The Minister of the Presidency, Relations with the Courts and Democratic Memory has presided over the act of handing over the mortal remains that were exhumed and subsequently identified in the Cuelgamuros Valley. After the event, the burial took place in the pantheon built in the cemetery of Pajares de Adaja.
Pajares de Adaja, Ávila (Spain)
The Minister of the Presidency, Relations with the Courts and Democratic Memory, Félix Bolaños, presided over the act of handing over 12 people killed in the summer of 1936 in the first weeks of the civil war in the province of Ávila. The event, organized by the Secretary of State for Democratic Memory, was attended by the Secretary of State for Democratic Memory, Fernando Martínez, the mayor of Pajares de Adaja, the group of relatives of Pajares de Adaja and Navalmoral de la Sierra, as well as part of the technical team that has participated in the investigation and exhumation tasks.
After the institutional act, in which authorities, relatives and technicians have participated, the remains found in the Cuelgamuros Valley in the pantheon built in the cemetery of Pajares de Adaja in 2004 have been buried, except two bodies that have been transferred to Navalmoral de la Sierra by decision of their relatives.
Residents of Pajares de Adaja and Navalmoral de la Sierra (Ávila)
These are neighbours of two Aboriginal municipalities. The neighbors of Pajares de Adaja Víctor Blázquez del Oso, Valerico Canales Jorge, Emilio Caro García, Román González Enríquez, Flora Labajos Labajos, Celestino Puebla Molinero, and Pedro Ángel Sanz Martín, members of the local Pueblo house, were killed by falangists on August 20, 1936 and thrown into a common grave in Aldeaseca (Ávila).
The residents of Navalmoral de la Sierra Gregorio Pérez del Peso, Raimundo Meneses Redondo and Rito Martín Redondo were murdered on August 4, 1936 by Falangists when they participated in the mowing work in Fuente el Saúz (Ávila). All of them have been genetically identified, except for two more neighbors of Navalmoral, still unidentified.
The bodies were transferred without the knowledge or permission of their relatives to the crypts of the Valley of Cuelgamuros, formerly Valley of the Fallen, on March 23, 1959 in the same box, numbered 198 in the register of the cemetery of the monument. The exhumation in 2003 of the common grave of Aldeaseca, in which scattered remains were found, led relatives, including Fausto Canales, to find documentation on the transfer to the Valley.

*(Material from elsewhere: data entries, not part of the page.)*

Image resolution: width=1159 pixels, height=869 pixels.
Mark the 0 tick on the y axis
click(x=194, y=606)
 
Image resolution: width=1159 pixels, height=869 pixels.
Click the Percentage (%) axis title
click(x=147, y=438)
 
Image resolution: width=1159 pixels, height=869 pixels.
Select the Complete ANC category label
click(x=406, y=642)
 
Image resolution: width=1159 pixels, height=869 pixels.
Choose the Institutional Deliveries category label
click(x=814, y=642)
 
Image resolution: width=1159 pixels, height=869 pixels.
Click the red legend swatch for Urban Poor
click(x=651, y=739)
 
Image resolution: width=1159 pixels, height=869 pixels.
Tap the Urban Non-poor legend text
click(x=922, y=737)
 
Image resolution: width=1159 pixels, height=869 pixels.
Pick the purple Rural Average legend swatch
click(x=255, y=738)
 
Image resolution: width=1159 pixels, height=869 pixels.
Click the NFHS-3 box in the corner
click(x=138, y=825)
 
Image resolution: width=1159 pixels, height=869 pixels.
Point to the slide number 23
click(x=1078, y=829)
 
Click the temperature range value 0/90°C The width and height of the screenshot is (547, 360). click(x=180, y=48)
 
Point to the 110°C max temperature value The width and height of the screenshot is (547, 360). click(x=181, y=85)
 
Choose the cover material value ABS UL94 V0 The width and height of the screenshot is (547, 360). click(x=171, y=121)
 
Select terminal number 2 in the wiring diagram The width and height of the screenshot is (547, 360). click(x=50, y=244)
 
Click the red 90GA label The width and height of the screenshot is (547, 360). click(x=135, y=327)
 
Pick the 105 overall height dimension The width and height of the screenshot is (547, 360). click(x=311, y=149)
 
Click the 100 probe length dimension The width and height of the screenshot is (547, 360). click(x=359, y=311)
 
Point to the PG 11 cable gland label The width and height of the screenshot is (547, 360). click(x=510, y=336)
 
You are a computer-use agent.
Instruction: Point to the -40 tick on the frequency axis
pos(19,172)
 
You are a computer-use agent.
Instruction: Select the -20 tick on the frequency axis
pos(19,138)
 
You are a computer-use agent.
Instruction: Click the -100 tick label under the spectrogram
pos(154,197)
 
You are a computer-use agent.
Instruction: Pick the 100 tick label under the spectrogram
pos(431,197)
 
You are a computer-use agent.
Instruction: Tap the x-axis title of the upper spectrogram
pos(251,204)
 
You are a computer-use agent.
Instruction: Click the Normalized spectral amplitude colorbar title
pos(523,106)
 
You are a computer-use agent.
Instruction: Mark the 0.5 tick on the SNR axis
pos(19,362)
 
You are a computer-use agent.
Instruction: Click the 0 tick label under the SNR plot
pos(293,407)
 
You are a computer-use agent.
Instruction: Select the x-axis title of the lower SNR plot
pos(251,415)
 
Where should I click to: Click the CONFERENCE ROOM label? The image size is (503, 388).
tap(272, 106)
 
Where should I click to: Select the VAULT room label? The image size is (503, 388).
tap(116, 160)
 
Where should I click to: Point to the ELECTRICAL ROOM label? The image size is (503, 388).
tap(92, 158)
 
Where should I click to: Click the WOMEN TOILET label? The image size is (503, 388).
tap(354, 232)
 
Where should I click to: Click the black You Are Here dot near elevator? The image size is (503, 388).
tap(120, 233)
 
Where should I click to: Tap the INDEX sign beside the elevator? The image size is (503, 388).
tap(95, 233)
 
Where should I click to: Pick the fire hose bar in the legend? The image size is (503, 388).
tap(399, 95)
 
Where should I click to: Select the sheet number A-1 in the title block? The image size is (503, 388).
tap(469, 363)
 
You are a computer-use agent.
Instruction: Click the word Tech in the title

From then on, they started a long process to obtain the exhumation of their relatives from the Francoist mausoleum and the return to their original municipalities. Other families in other parts of the country joined this claim. In 2016 there was a court ruling in favor of the exhumation of the Lapeña brothers, who came from the cemetery of Calatayud.
After the elaboration of a Plan of Forensic Intervention established by the Ministry of the Presidency, Relations with the Courts and Democratic Memory through the State Secretariat of Democratic Memory that has received the approval of National Heritage and the Forensic Medical Council of the Ministry of Justice, in 2020 the process of exhumation of 143 people claimed by their relatives was launched. After numerous bureaucratic, technical and judicial obstacles, the exhumations began on June 12, 2023 at level 0 of the Chapel of the Holy Sepulchre.
Forensic Intervention Plan
To this end, an archaeological methodology has been used through the detailed analysis and registration of all the evidence contained in the collumbarium of Level 0 of the Chapel of the Holy Sepulchre.
The designated multidisciplinary team proceeded to the inspection of Level 0 of the Chapel of the Holy Sepulchre using an archaeological methodology in order to search for container number 198. Protocols, methodology and procedures of a forensic nature have been used in accordance with international standards such as the Minnesota Protocol (2016) of the United Nations, as well as the good practices that have been recommended by the International Committee of the Red Cross.
The task is very complex due to the scale of the burials and the deterioration of the crypts. Between 1959 and 1983, a total of 11,060 individual and collective boxes containing the remains of 33,833 victims were transferred to the Cuelgamuros Valley. At level 0 of the Chapel of the Holy Sepulchre, where this box has been found, 1,057 boxes with 4,266 victims were deposited.
Box 198 is the first tangible result of this institutional effort to recover the bodies requested by their relatives. With the institutional and dignified dedication to their families, the State fulfills its commitment in the search for the disappeared from the war. Starting in September, the tasks will be taken up to try to locate another of the requested boxes whose identification is viable, within the great technical difficulties that this task has.